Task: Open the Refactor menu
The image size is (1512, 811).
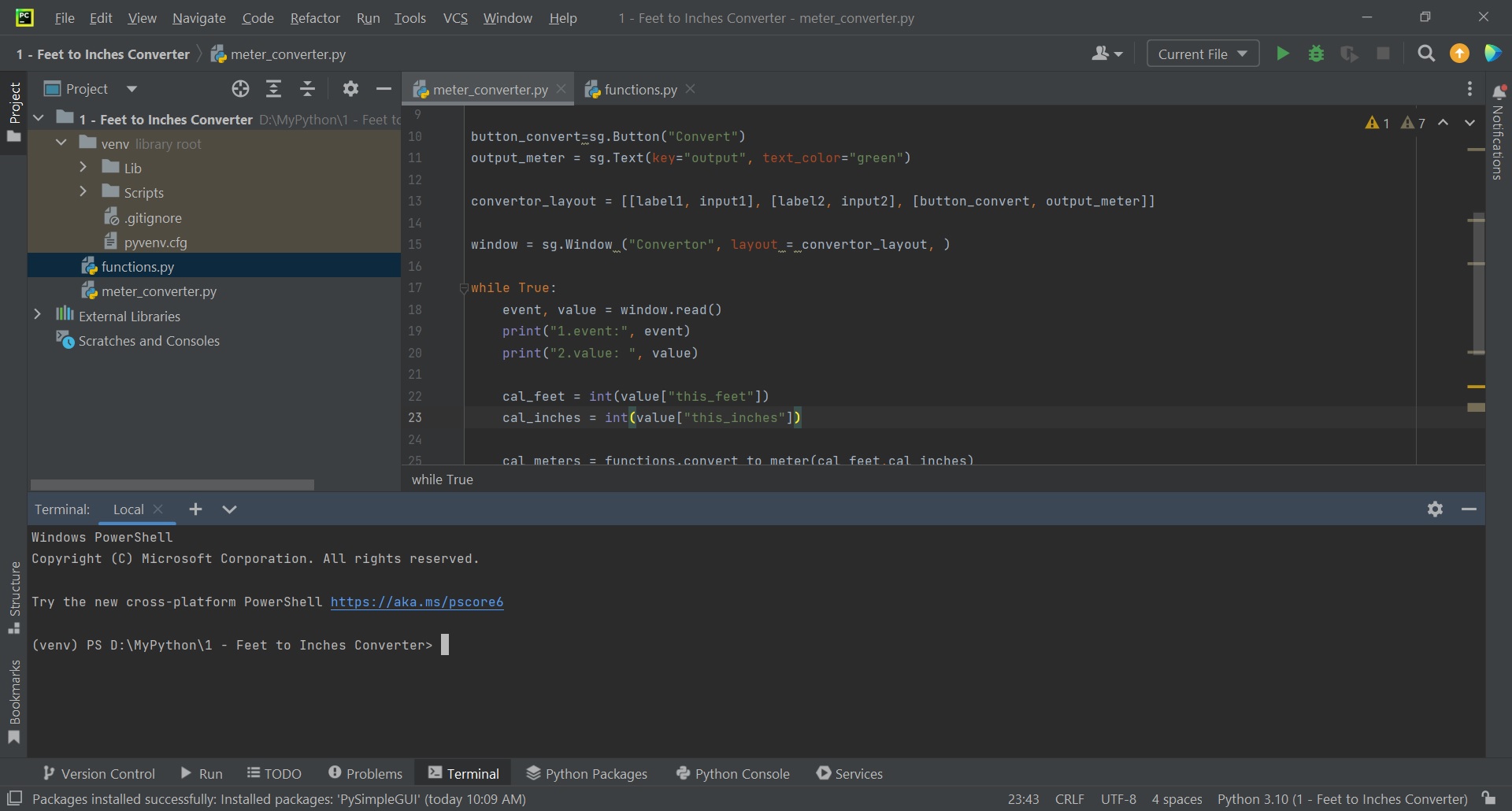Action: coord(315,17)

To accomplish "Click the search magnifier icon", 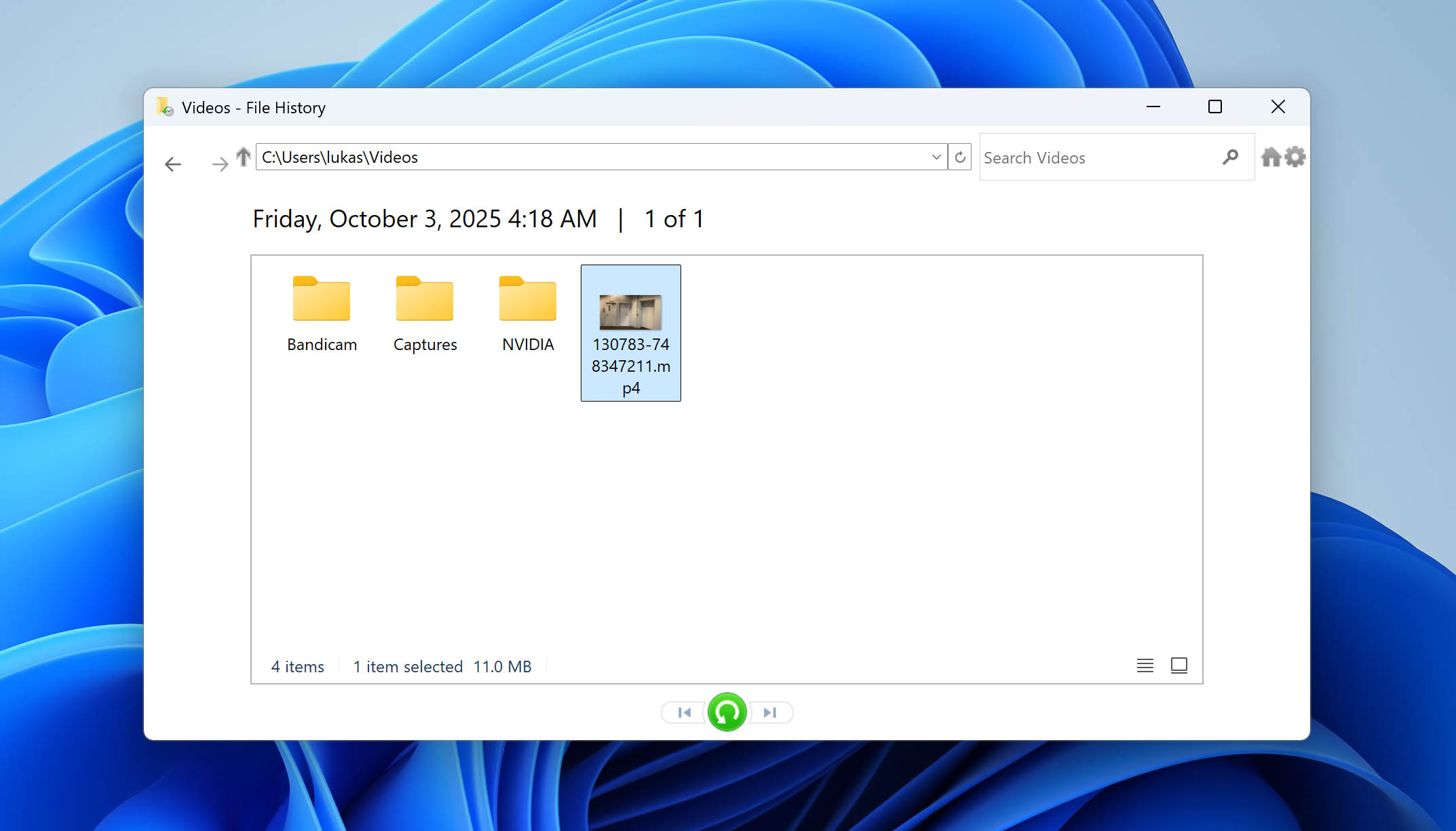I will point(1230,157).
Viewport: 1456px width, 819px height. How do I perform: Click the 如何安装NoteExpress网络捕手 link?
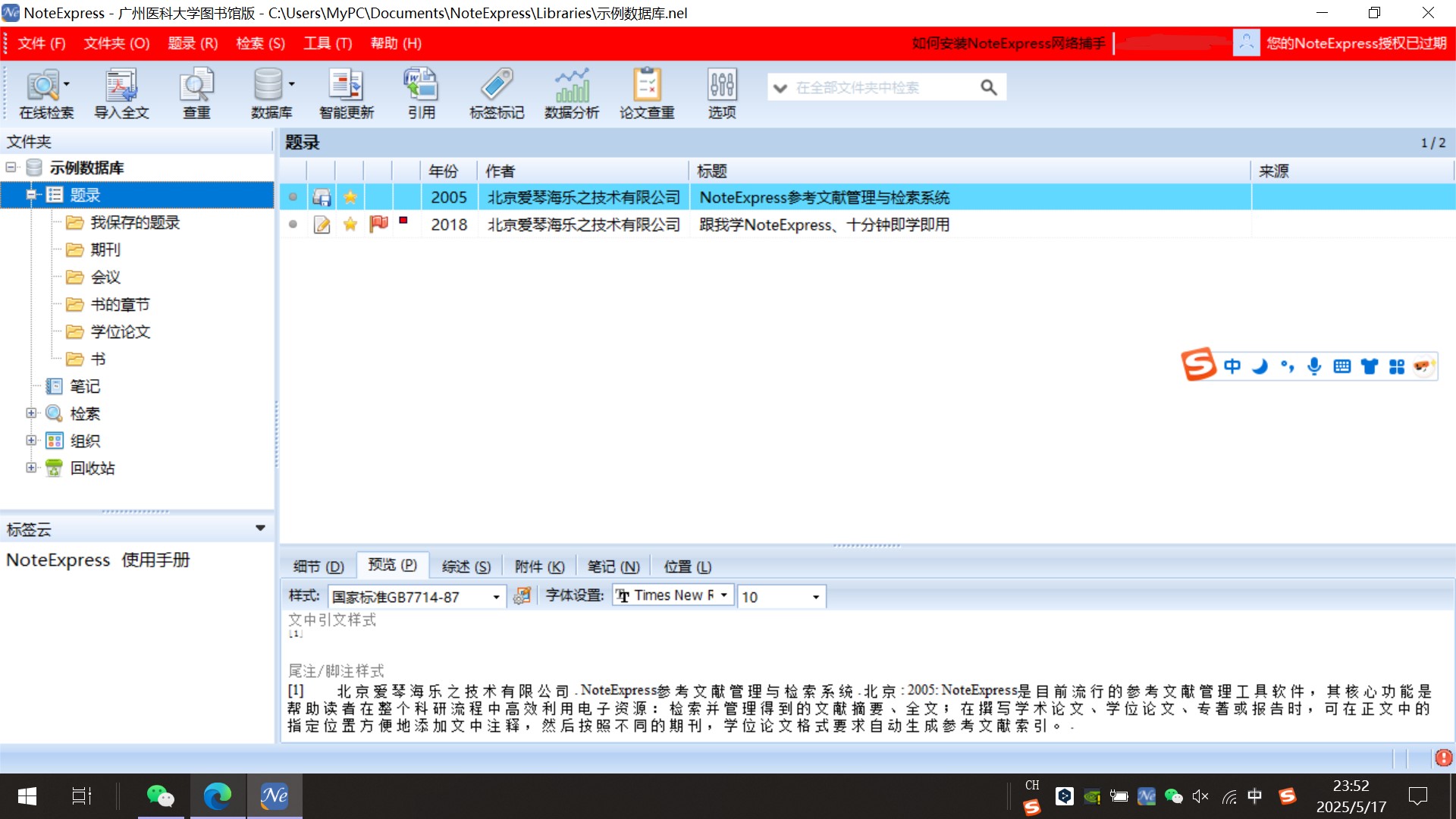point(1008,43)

- Work item
Output the line containing "Viewport: 1456px width, 819px" along with every line after it to the end of the material, exactly as written, but without pictures.

- Solution to this problem
Viewport: 1456px width, 819px height. How do I perform: Click the 如何安装NoteExpress网络捕手 link?
point(1008,43)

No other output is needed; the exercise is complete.